Ateşkes konusunda olumlu gelişmeler
giderek daha fazla ciddiyet kazandı. Detaylar bugünlerde büyük ölçüde
netleşecektir.
Bu defa ki ateşkesin önceki gibi geçici
olmayacağı, işgal rejiminin hile ve ihanetlerine karşı güvence içereceği
açıktır.
İşgal rejiminin bu ateşkese olan
ihtiyacı, Hamas’ın ihtiyacından kat kat fazla.
Bunun en önemli sebebi sahadaki askeri
kayıpları değil, dünya toplumları nezdinde her zamankinden daha fazla
cezalandırılmayı hak eden gerçek suçlu olarak görülmesi ve bunun ülke
yönetimlerine yüklediği siyasi ağırlıktır.
Soykırımın perde arkasında değil bizzat
önündeki aktörü olan Amerika’nın, dört ay geçmesine rağmen;
Hamas’ın elindeki esirleri alamaması,
Tünelleri kapatamaması,
Gazze’liyi yıldıramaması,
Direniş güçlerini mağlup edememesi,
Gerek kendi kamuoyunun gerekse diğer batı
ülkelerindeki halkların tepkilerini ve dikkatlerini dağıtamaması,
Küresel bir hal alarak devasa zararlar
veren boykotu durduramaması,
Yemen’in müdahalelerini bile
önleyememesi,
İslam ülkelerinin başındaki dostlarının
işinin giderek zorlaşması, işgal rejimiyle normalleştirilen ülkelerin bu
projeyle aralarının açılmaya başlaması,
Katliam görüntülerinin ve işgalcinin
askeri perişanlığının tüm medya araçlarında yayılmasının önüne geçilememesi,
Uluslararası arenada gerek resmi
demeçlerin gerekse hukuki süreçlerin işgalci ve ortakları aleyhine çeşitlenerek
artması,
ABD ve Avrupa’nın kimi ülkelerinde
yaklaşan bazı seçimlerin bu olaydan etkilenme ihtimali,
Gazze’de yaşayan herkesin Hamas’lı ve
terörist diye nitelenmesine yeryüzünde hiç kimsenin itibar etmemesi,
Batı yönetimleri ile İslam dünyası
arasındaki kopuşun Rusya ve Çin cephesiyle alakası
ve daha bir çok neden, Amerika’nın, işgal
rejiminin bizzat kendisini rahatlatacak bir ateşkese ikna etmesini sağlaması
gerekirdi ki herhalde şu anda buna uzak değiller.

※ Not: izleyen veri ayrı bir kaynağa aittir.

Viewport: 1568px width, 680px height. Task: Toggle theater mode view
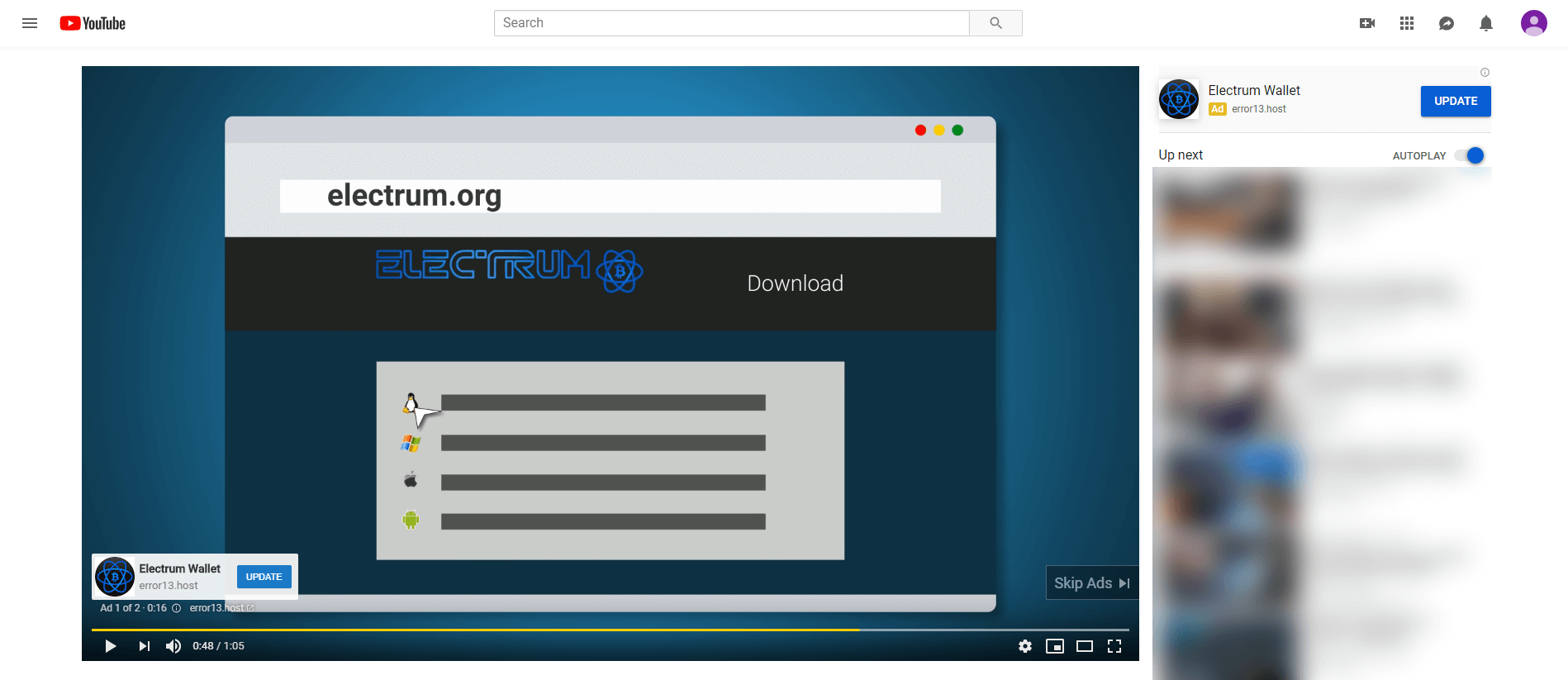[1085, 646]
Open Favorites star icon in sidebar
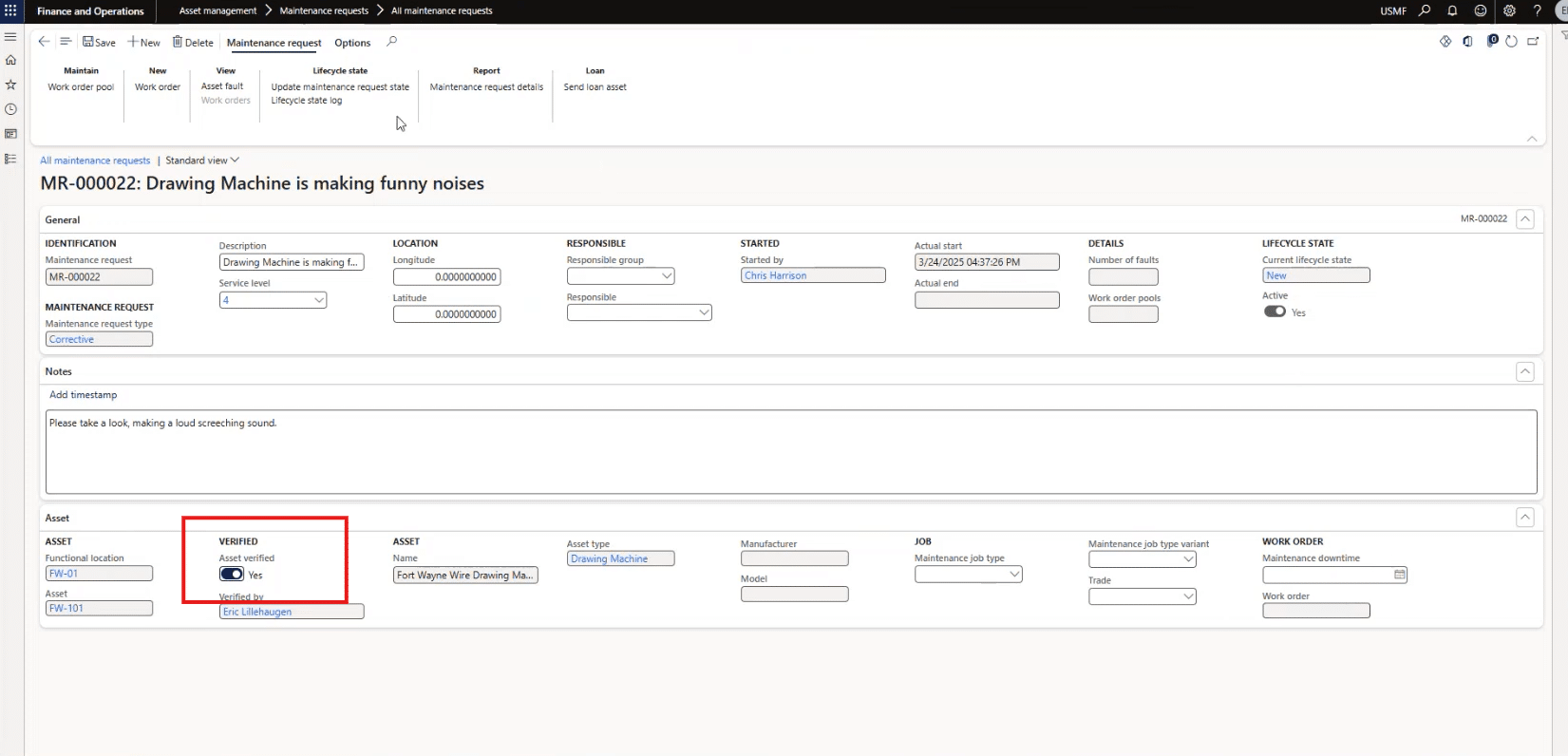The image size is (1568, 756). (11, 85)
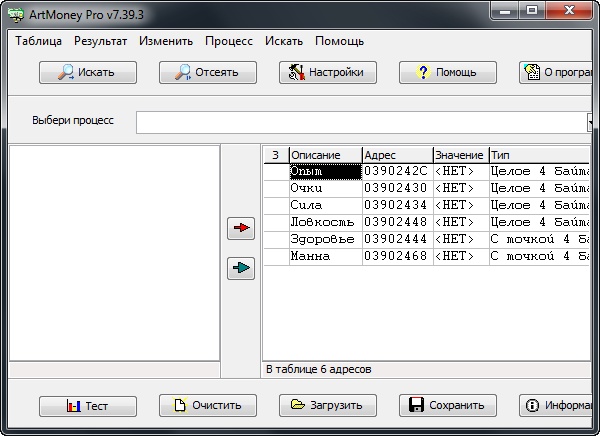Click Очистить to clear the table
The image size is (600, 436).
pyautogui.click(x=207, y=405)
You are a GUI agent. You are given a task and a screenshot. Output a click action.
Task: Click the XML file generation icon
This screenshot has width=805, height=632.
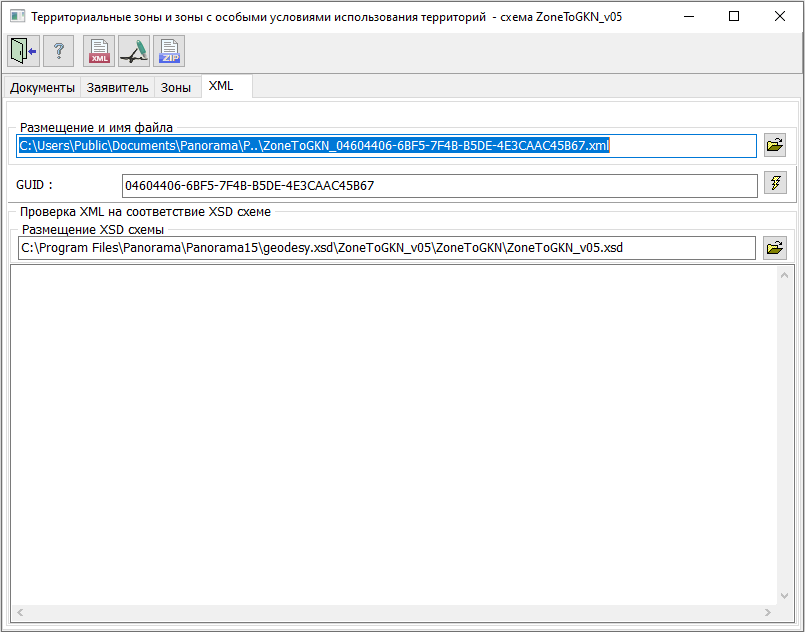coord(99,51)
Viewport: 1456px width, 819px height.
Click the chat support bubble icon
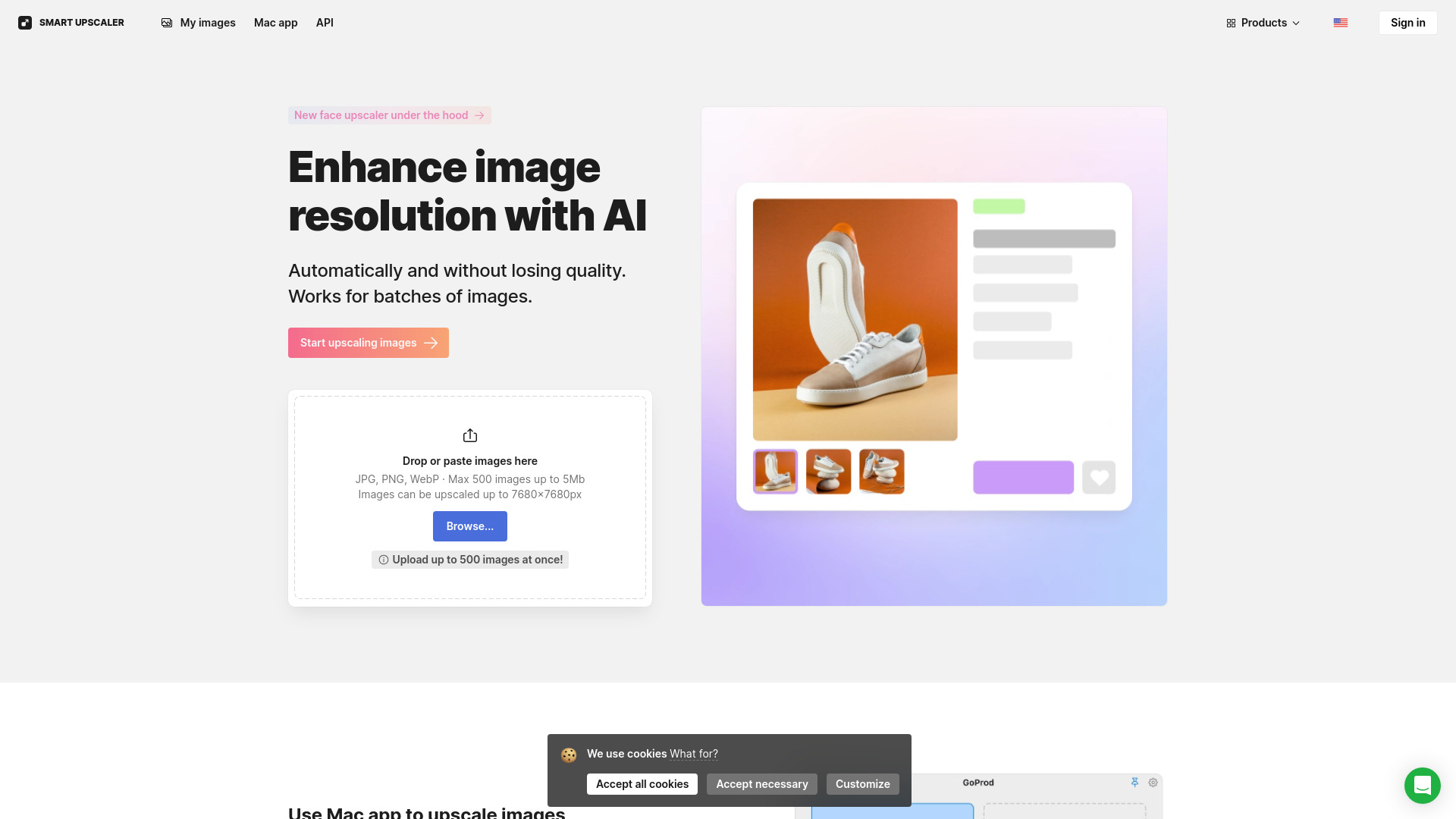1423,786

Ateşkes şöyle ya da böyle gerçekleşecek de, bu dört ayda yaşananlar, illa ki
gerek bölge yönetimlerinde gerekse batılı devletlerde bir çok şeyi
değiştirecek.
Arap ülkelerinde devlet erki ile maddi
çıkar ilişkisi olanları, meseleye inanç ve müspet milliyet penceresinden
bakanlardan hayli uzaklaştırmakla kalmayacak, işgal rejimiyle her türlü
yakınlığı ciddi biçimde zorlaştıracaktır.

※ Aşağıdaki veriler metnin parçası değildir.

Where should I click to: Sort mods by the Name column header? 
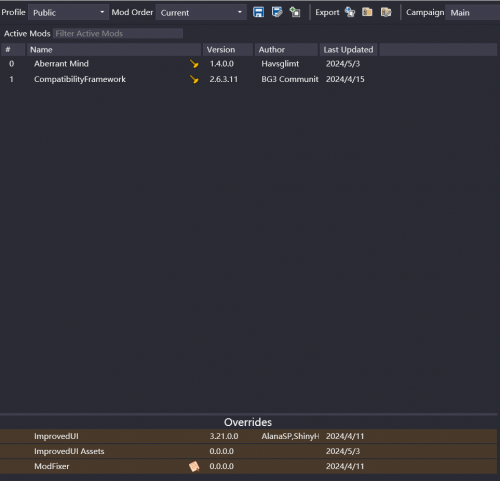114,50
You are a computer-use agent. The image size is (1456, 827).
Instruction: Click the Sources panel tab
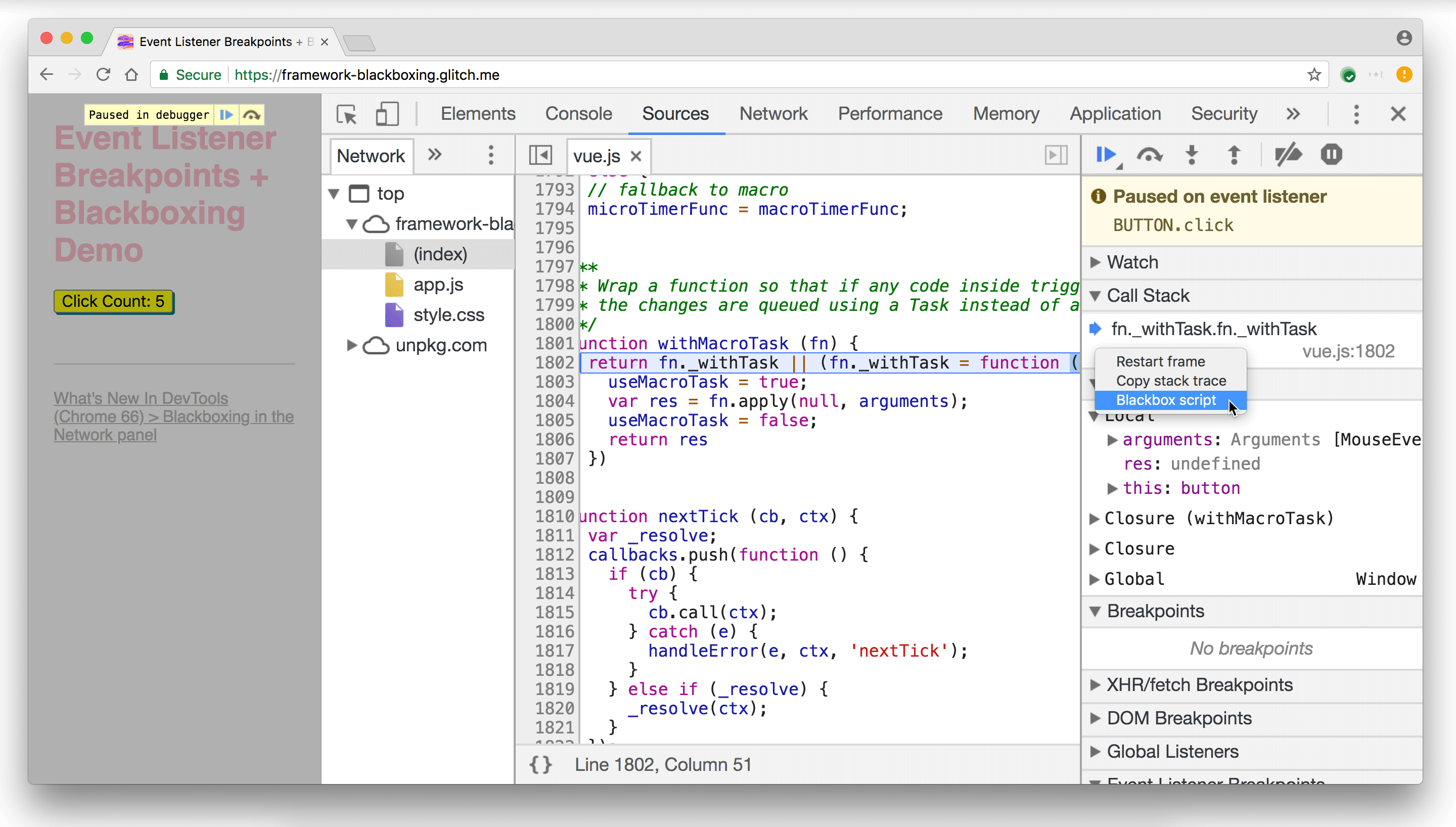tap(675, 113)
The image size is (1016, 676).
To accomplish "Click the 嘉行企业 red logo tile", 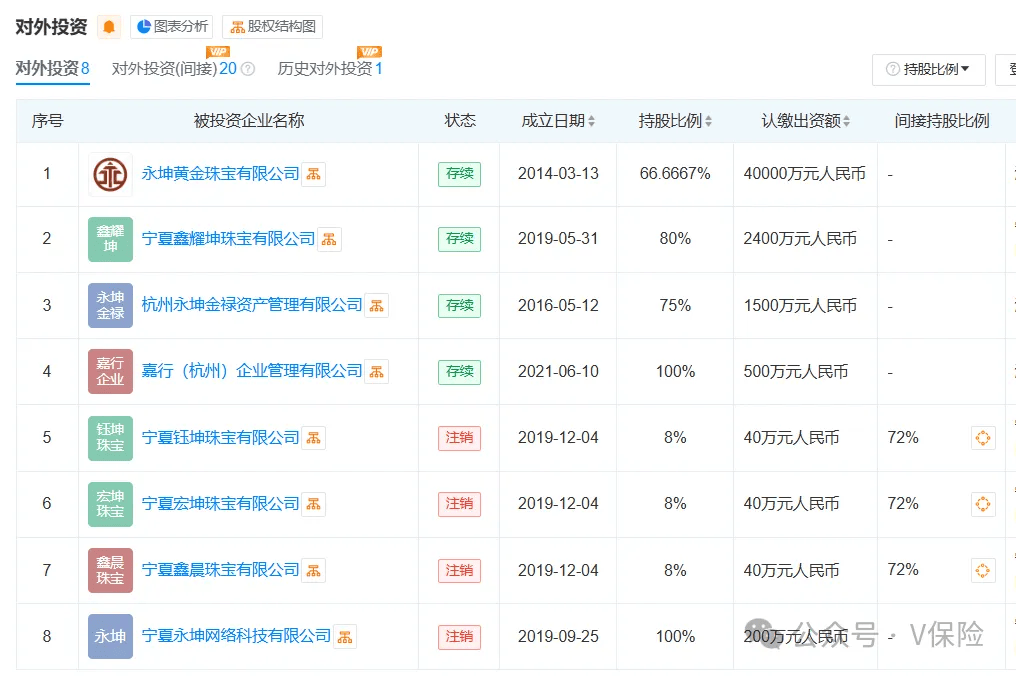I will coord(110,371).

İslami söyleme dayalı sivil yapılar, ümmet bilinci ile milli çıkarlar
arasındaki çizgilere odaklanacak ve kardeşliğin edebiyatından öte İslam alemi
olarak birbirini koruma ile izzet arasındaki alakaya çalışacaklar.

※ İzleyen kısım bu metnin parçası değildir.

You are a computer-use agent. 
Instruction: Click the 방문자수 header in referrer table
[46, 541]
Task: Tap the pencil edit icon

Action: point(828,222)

Alimler Birliği gibi ilmî yönü kadar
işgal rejimi karşısındaki açık tavrıyla öne çıkan kuruluşlar güvenilirlikte çok
ileri noktaya gelecekler.
Amerika’yı eylemsizliğe sevkeden
Afganistan İslam Emirliği ve Yemen gibi ülkelerin popülerliği hızlı bir şekilde
artacaktır.
Bunun yanında işgal rejiminin zulmünü
açık bir şekilde dile getiren vicdan sahipleri her alanda söz sahibi ve
taraftar toplayan kimseler haline gelecekler.
Ve daha neler neler.
İnsaniyeti Kübra, bu Miraç’tan sonra
başka bir alem olacak.
Öyle Mescid-i Aksa’lı.
Öyle müteselli.
Öyle bahara varmış.
Öyle fetih müjdesine mazhar.
Öyle galip biiznillah.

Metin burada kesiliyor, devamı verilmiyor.